Task requirements:
Read through the lines below for the string "finales" and copy each one that has it.

Stored records:

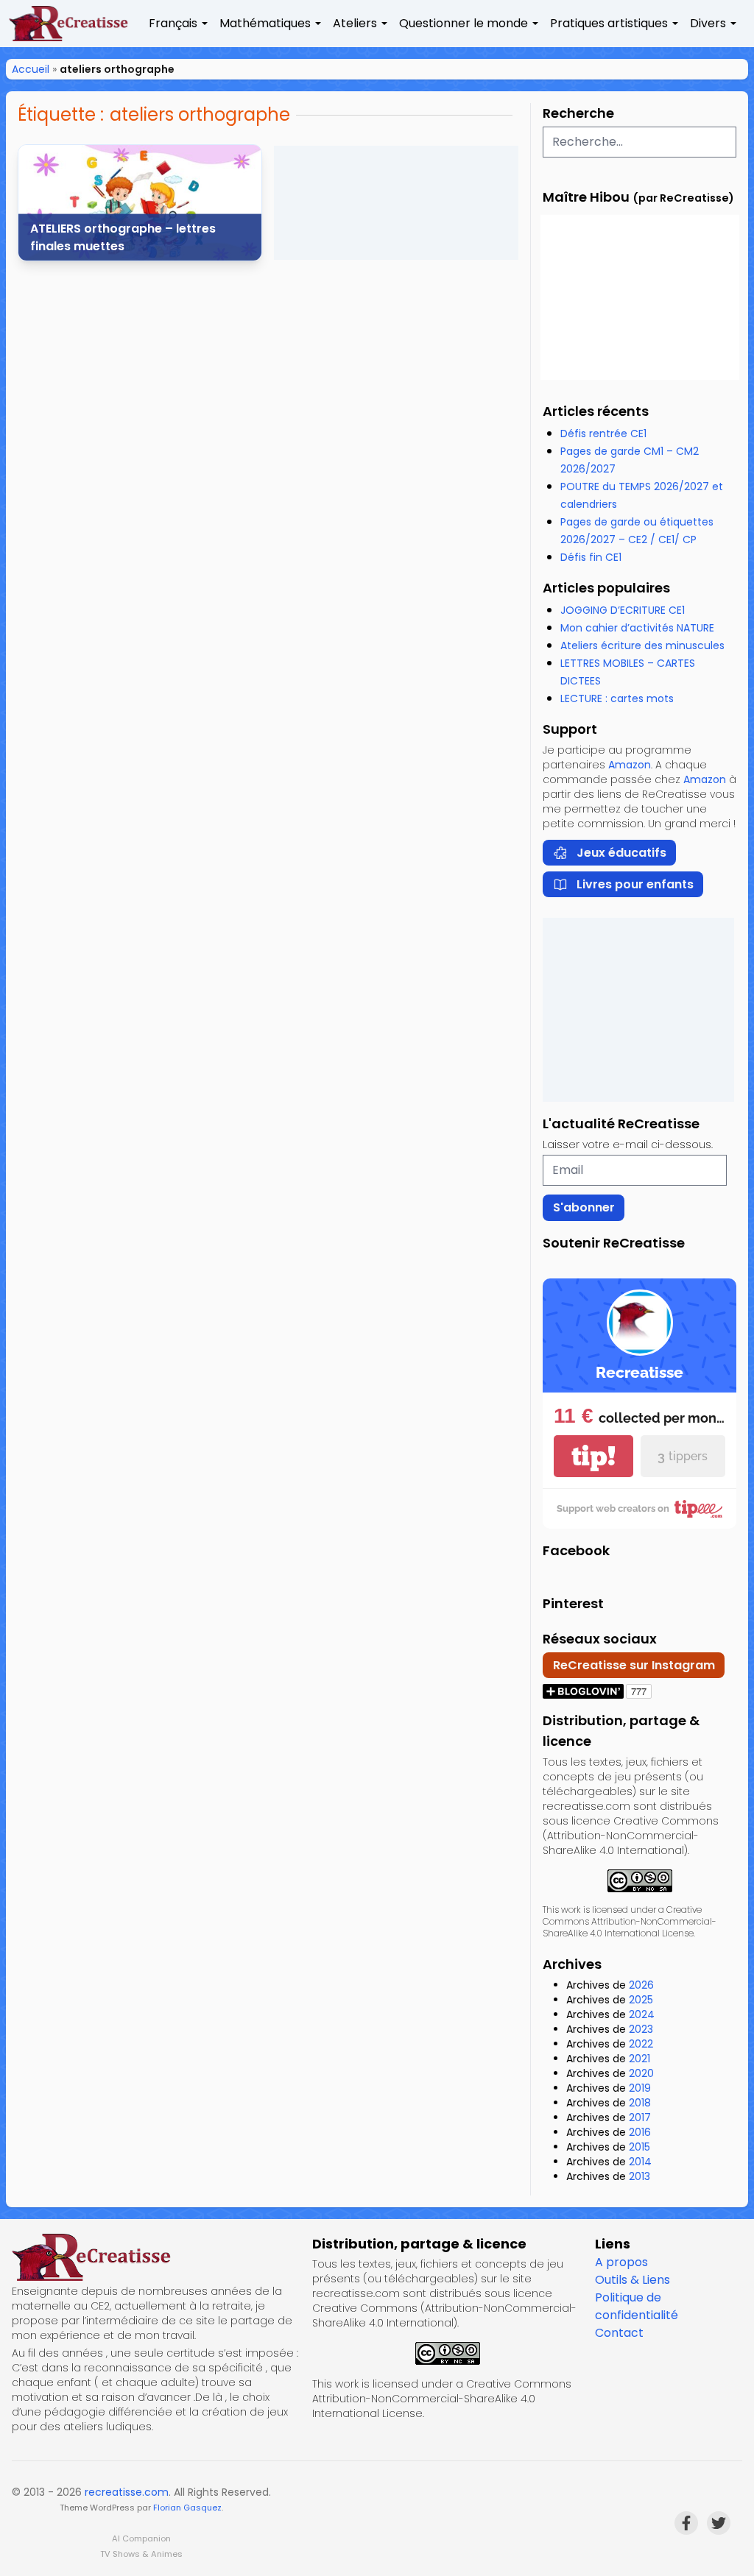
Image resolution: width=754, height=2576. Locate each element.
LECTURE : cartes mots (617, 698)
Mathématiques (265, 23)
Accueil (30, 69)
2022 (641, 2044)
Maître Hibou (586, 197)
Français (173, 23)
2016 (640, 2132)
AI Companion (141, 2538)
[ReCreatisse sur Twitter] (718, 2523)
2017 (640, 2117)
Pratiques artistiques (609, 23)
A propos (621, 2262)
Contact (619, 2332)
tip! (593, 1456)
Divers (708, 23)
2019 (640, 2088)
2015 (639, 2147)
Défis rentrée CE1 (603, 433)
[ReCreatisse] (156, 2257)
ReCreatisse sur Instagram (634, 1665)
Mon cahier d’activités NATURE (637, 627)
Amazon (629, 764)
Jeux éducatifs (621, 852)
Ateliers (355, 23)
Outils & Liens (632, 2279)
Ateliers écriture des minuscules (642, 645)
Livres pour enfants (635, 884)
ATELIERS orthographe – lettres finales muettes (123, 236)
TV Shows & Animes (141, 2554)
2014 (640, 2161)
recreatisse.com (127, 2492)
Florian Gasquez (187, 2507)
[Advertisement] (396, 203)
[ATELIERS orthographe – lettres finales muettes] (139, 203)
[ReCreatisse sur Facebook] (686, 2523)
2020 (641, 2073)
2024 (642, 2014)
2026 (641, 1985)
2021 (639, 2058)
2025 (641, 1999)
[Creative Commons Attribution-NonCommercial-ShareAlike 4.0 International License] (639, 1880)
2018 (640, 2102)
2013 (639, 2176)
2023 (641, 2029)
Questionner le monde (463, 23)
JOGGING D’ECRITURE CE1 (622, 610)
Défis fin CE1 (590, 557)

Exercise result:
ATELIERS orthographe – lettres finales muettes (123, 236)
[ATELIERS orthographe – lettres finales muettes] (139, 203)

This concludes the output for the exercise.